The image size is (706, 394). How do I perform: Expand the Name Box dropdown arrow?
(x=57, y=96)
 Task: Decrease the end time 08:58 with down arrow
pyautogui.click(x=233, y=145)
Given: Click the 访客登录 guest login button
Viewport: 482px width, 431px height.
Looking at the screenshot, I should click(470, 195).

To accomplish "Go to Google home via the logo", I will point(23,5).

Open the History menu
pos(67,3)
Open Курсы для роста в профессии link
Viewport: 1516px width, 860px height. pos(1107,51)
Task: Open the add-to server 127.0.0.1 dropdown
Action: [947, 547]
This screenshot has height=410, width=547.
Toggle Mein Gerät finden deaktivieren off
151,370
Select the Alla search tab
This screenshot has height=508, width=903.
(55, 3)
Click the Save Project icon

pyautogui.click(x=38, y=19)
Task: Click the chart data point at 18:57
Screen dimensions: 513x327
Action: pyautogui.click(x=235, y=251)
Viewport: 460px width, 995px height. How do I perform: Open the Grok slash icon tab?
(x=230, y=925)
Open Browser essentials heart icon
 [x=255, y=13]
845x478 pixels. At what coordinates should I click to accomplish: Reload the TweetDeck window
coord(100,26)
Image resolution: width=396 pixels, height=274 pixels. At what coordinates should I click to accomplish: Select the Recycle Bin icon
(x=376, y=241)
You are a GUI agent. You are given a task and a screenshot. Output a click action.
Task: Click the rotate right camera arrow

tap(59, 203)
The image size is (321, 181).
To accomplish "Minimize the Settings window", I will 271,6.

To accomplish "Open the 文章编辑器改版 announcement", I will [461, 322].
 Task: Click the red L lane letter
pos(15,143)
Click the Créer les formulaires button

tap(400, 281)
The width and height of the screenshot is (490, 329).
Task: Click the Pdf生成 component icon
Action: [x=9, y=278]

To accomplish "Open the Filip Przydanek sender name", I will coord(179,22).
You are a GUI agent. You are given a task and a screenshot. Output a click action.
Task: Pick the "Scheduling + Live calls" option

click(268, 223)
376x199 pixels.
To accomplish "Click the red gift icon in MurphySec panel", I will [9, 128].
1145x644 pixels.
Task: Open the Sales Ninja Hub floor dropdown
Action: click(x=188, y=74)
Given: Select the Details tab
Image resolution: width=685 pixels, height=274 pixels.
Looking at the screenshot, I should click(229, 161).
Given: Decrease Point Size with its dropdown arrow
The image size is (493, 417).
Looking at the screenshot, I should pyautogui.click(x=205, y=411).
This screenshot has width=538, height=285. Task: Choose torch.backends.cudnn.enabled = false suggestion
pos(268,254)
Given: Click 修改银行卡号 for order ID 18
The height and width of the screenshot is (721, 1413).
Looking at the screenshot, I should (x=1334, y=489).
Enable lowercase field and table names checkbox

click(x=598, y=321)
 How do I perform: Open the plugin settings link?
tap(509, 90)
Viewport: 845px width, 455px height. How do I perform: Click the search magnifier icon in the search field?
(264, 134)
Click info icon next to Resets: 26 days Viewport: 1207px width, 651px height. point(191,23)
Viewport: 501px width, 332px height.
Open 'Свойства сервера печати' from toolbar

**********

• [Work instruction]: The whole listing above is to be restated word for word.

• [Written answer]:
The image size is (706, 394). How do I perform: Expand the Name Box dropdown arrow?
(x=57, y=96)
 Task: Decrease the end time 08:58 with down arrow
pyautogui.click(x=233, y=145)
Given: Click the 访客登录 guest login button
Viewport: 482px width, 431px height.
Looking at the screenshot, I should click(470, 195).

To accomplish "Go to Google home via the logo", I will point(23,5).

Open the History menu
pos(67,3)
Open Курсы для роста в профессии link
Viewport: 1516px width, 860px height. pos(1107,51)
Task: Open the add-to server 127.0.0.1 dropdown
Action: [947, 547]
This screenshot has height=410, width=547.
Toggle Mein Gerät finden deaktivieren off
151,370
Select the Alla search tab
This screenshot has height=508, width=903.
(55, 3)
Click the Save Project icon

pyautogui.click(x=38, y=19)
Task: Click the chart data point at 18:57
Screen dimensions: 513x327
Action: pyautogui.click(x=235, y=251)
Viewport: 460px width, 995px height. How do I perform: Open the Grok slash icon tab?
(x=230, y=925)
Open Browser essentials heart icon
 [x=255, y=13]
845x478 pixels. At what coordinates should I click to accomplish: Reload the TweetDeck window
coord(100,26)
Image resolution: width=396 pixels, height=274 pixels. At what coordinates should I click to accomplish: Select the Recycle Bin icon
(x=376, y=241)
You are a GUI agent. You are given a task and a screenshot. Output a click action.
Task: Click the rotate right camera arrow

tap(59, 203)
The image size is (321, 181).
To accomplish "Minimize the Settings window", I will 271,6.

To accomplish "Open the 文章编辑器改版 announcement", I will [461, 322].
 Task: Click the red L lane letter
pos(15,143)
Click the Créer les formulaires button

tap(400, 281)
The width and height of the screenshot is (490, 329).
Task: Click the Pdf生成 component icon
Action: [x=9, y=278]

To accomplish "Open the Filip Przydanek sender name", I will coord(179,22).
You are a GUI agent. You are given a task and a screenshot. Output a click action.
Task: Pick the "Scheduling + Live calls" option

click(268, 223)
376x199 pixels.
To accomplish "Click the red gift icon in MurphySec panel", I will [9, 128].
1145x644 pixels.
Task: Open the Sales Ninja Hub floor dropdown
Action: click(x=188, y=74)
Given: Select the Details tab
Image resolution: width=685 pixels, height=274 pixels.
Looking at the screenshot, I should click(229, 161).
Given: Decrease Point Size with its dropdown arrow
The image size is (493, 417).
Looking at the screenshot, I should pyautogui.click(x=205, y=411).
This screenshot has width=538, height=285. Task: Choose torch.backends.cudnn.enabled = false suggestion
pos(268,254)
Given: Click 修改银行卡号 for order ID 18
The height and width of the screenshot is (721, 1413).
Looking at the screenshot, I should (x=1334, y=489).
Enable lowercase field and table names checkbox

click(x=598, y=321)
 How do I perform: Open the plugin settings link?
tap(509, 90)
Viewport: 845px width, 455px height. How do I perform: Click the search magnifier icon in the search field?
(264, 134)
Click info icon next to Resets: 26 days Viewport: 1207px width, 651px height. point(191,23)
Viewport: 501px width, 332px height.
Open 'Свойства сервера печати' from toolbar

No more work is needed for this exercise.